Research update — June 2026
Since posting this project, I have continued the literature review and theoretical formulation. The project has narrowed into a more concrete technical question:
Can chain-of-thought reasoning be modelled as a learned local transition over hidden representation states, repeatedly applied across decoding time, and validated through token-level long-chain representation trajectories?
This is a sharpening of the original proposal rather than a pivot. The original project focused on token-level interpretability of long-chain reasoning in transformer models. The current formulation makes that object more precise: the aim is to understand the local transition by which a model moves through representation states as it generates each token in a chain of thought.
The relevant literature already covers many adjacent ingredients: CoT as intermediate computation, CoT as extra serial depth, CoT expressivity, sample-efficiency gains from CoT, test-time compute, latent/non-natural-language reasoning substrates, mechanistic state tracking, and representation trajectories during reasoning. The gap I am now targeting is the synthesis: a predictive or mechanistic account of CoT as a weight-tied, prefix-recursive local transition system over representation states.
This gives the project a clearer near-term timeline.
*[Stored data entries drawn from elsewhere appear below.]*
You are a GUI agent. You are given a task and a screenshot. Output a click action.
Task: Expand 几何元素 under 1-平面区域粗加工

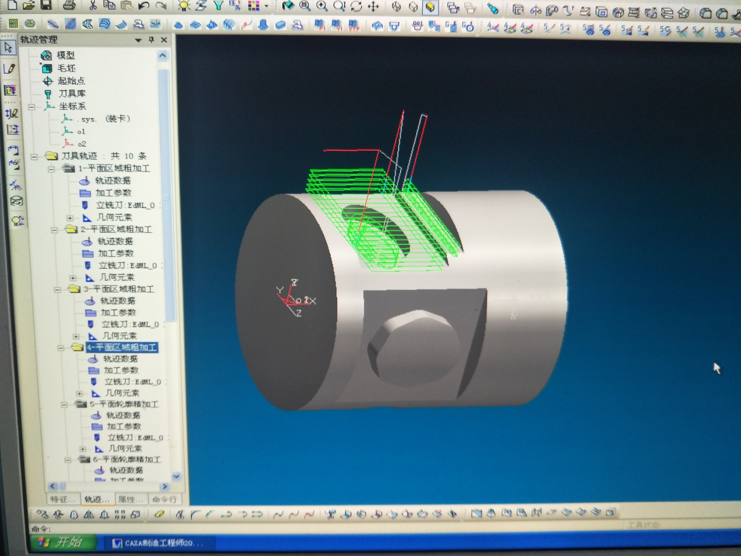pos(70,218)
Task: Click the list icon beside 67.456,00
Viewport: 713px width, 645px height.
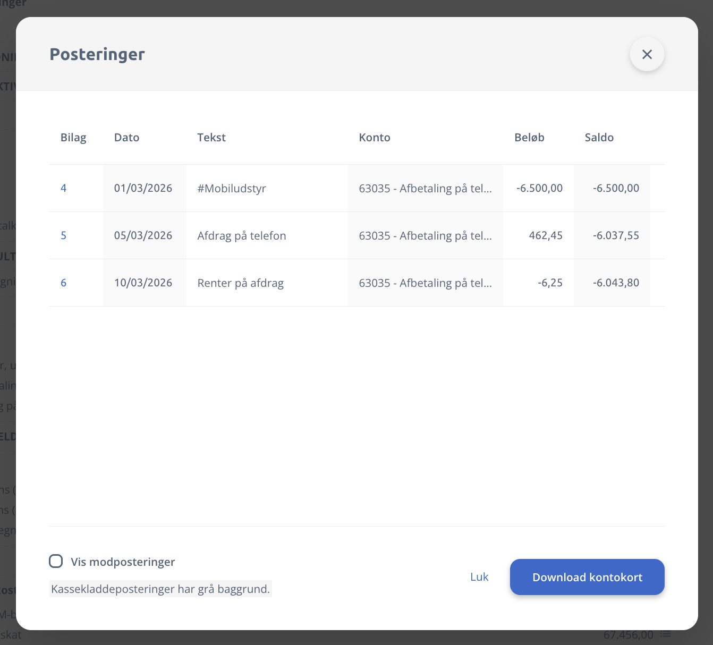Action: [x=666, y=634]
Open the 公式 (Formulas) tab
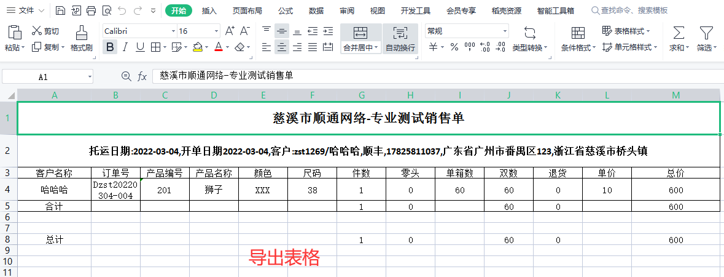Viewport: 724px width, 277px height. tap(285, 10)
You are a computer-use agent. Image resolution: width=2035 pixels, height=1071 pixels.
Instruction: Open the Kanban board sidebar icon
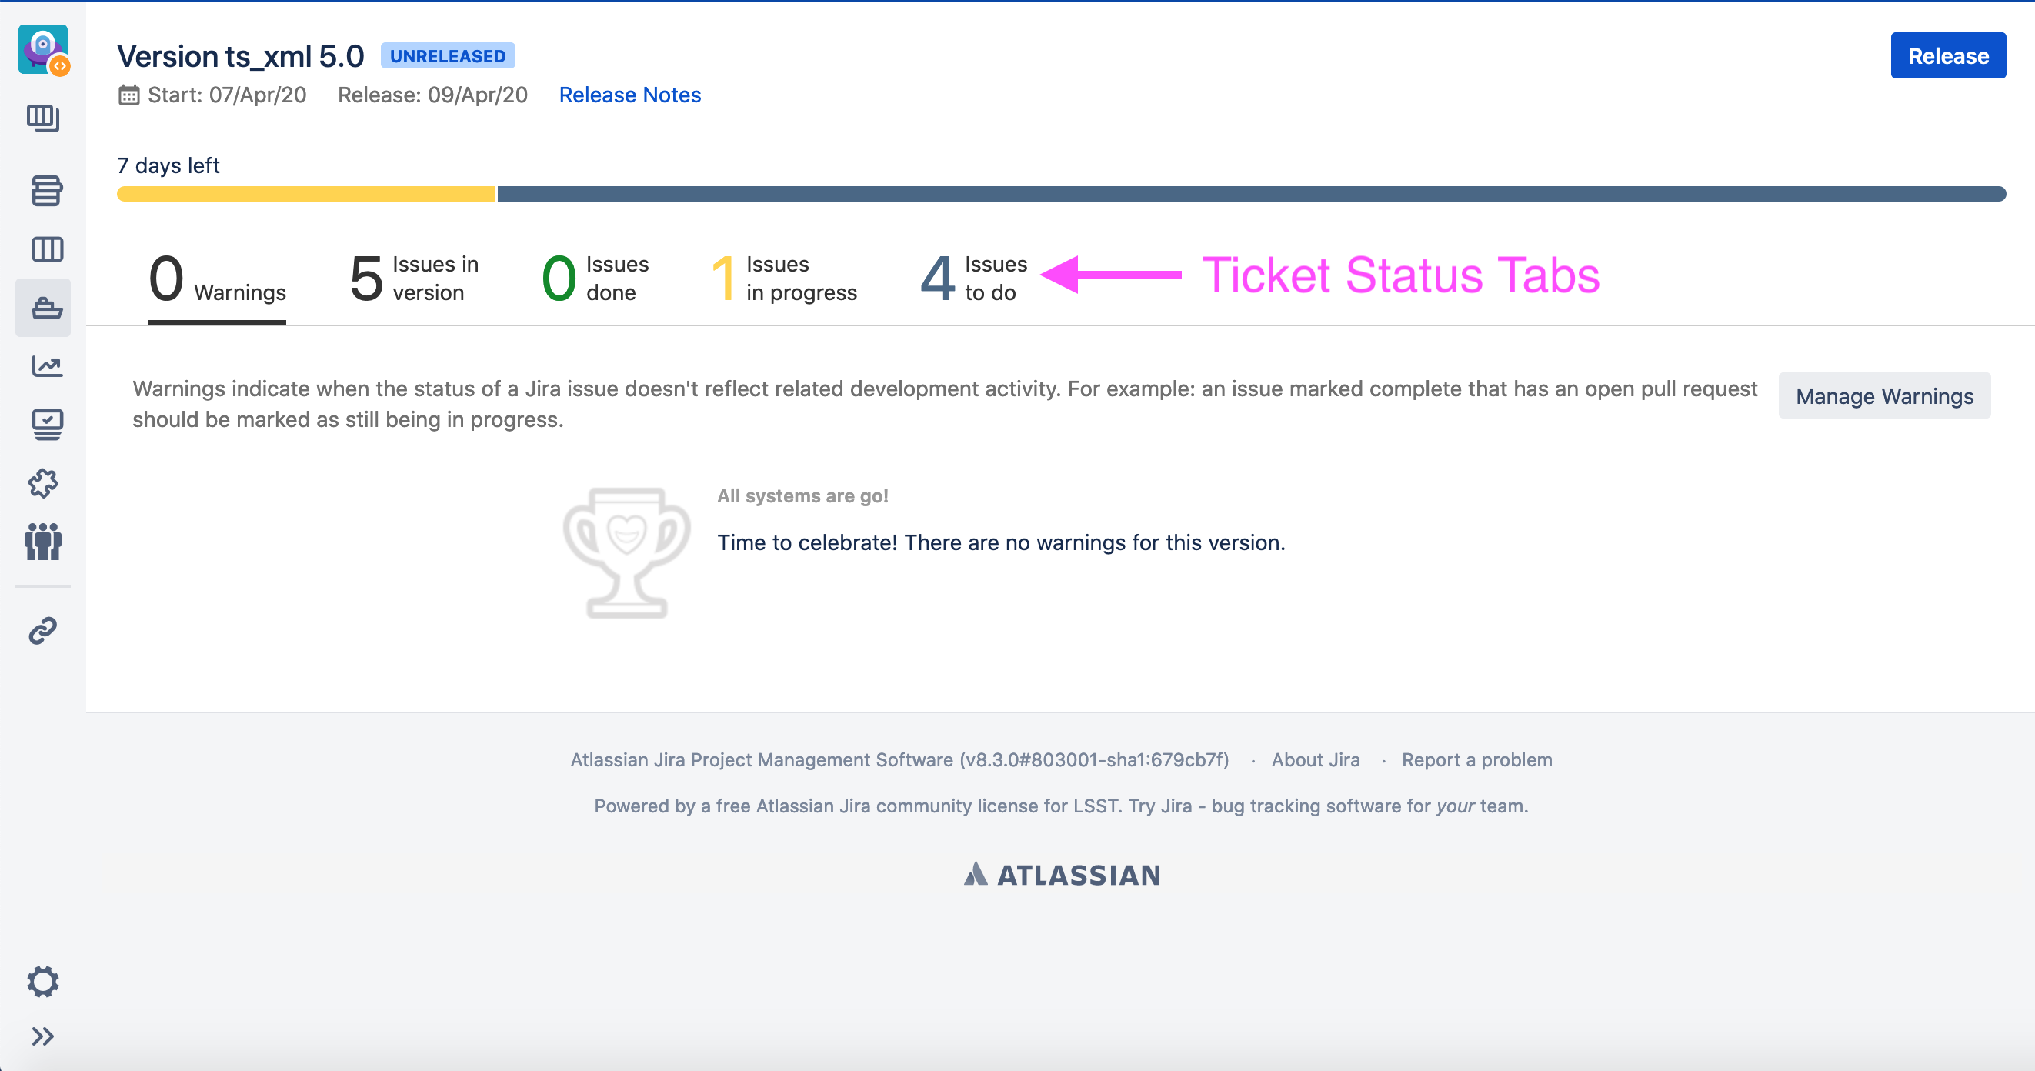pyautogui.click(x=43, y=118)
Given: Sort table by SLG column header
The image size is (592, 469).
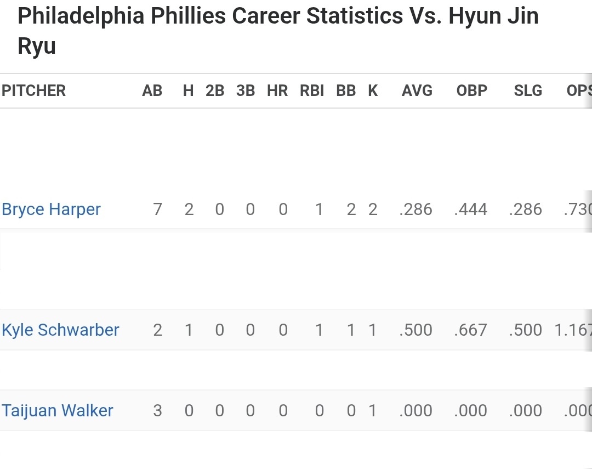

My current working plan is:
1. finish the literature-grounded reformulation by the end of June;
2. spend July deriving and stress-testing the central technical insight;
3. spend August setting up and running experiments, drafting the manuscript, and preparing a publishable result if the direction continues to hold.
The target remains an ICLR-oriented technical result if the work produces sufficiently strong evidence. If the strongest version of the hypothesis fails, the fallback output would be a narrower methodological paper or useful negative result clarifying the limits of token-level representation-trajectory modelling.